* **WHAT TO WORK ON**
What is the number of lines in the material below that include the word "agent"? Write that number and nothing more.

* **MATERIAL SHOWN**
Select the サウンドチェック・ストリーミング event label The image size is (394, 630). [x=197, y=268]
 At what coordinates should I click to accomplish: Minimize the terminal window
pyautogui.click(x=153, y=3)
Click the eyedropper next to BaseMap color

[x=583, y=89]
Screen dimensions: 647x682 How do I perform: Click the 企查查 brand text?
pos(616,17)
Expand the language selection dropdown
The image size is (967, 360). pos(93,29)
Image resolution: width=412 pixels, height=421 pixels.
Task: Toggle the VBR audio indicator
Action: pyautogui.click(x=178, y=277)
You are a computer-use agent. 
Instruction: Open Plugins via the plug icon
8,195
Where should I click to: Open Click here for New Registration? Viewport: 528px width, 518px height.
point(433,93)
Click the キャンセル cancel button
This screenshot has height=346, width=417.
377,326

* * *

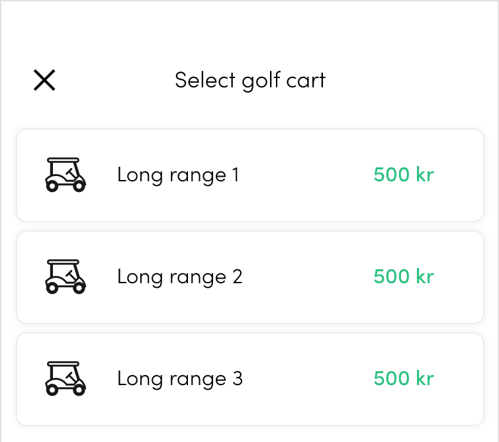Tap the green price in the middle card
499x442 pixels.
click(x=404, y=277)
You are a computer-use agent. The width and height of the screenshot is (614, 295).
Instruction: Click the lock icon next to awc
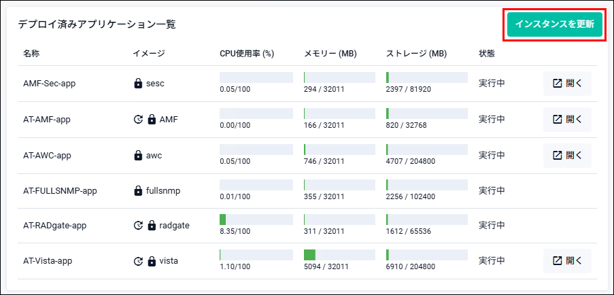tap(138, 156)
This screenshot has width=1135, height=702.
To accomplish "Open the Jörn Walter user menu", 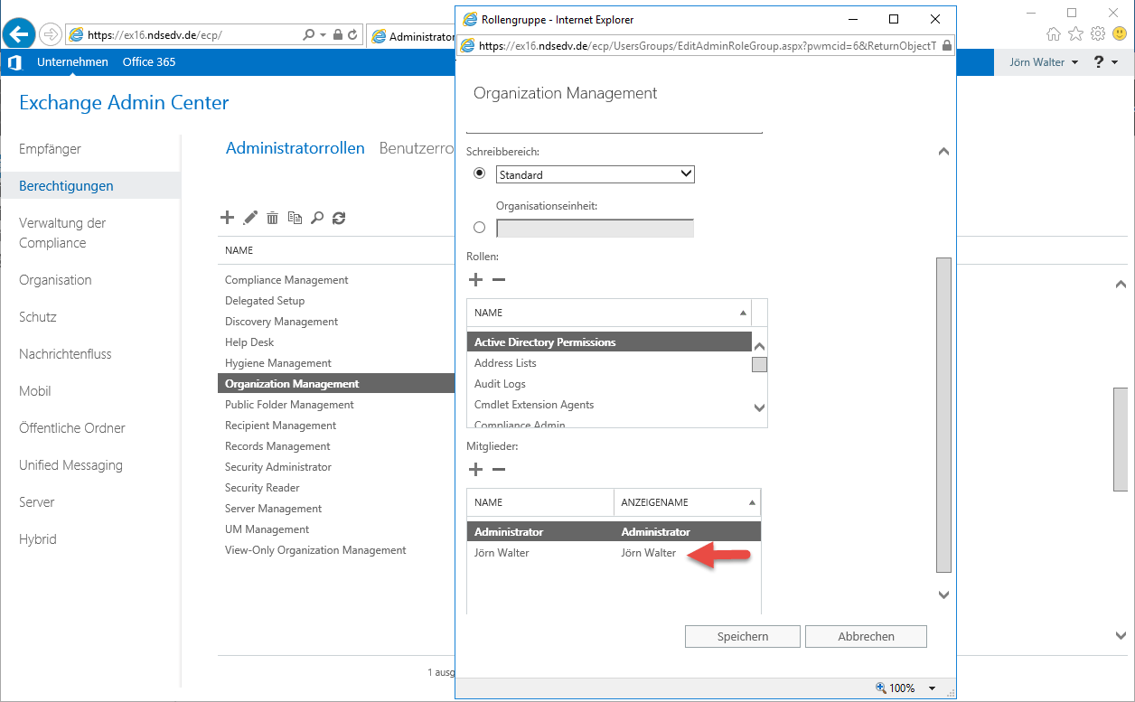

* **RESPONSE AREA**
2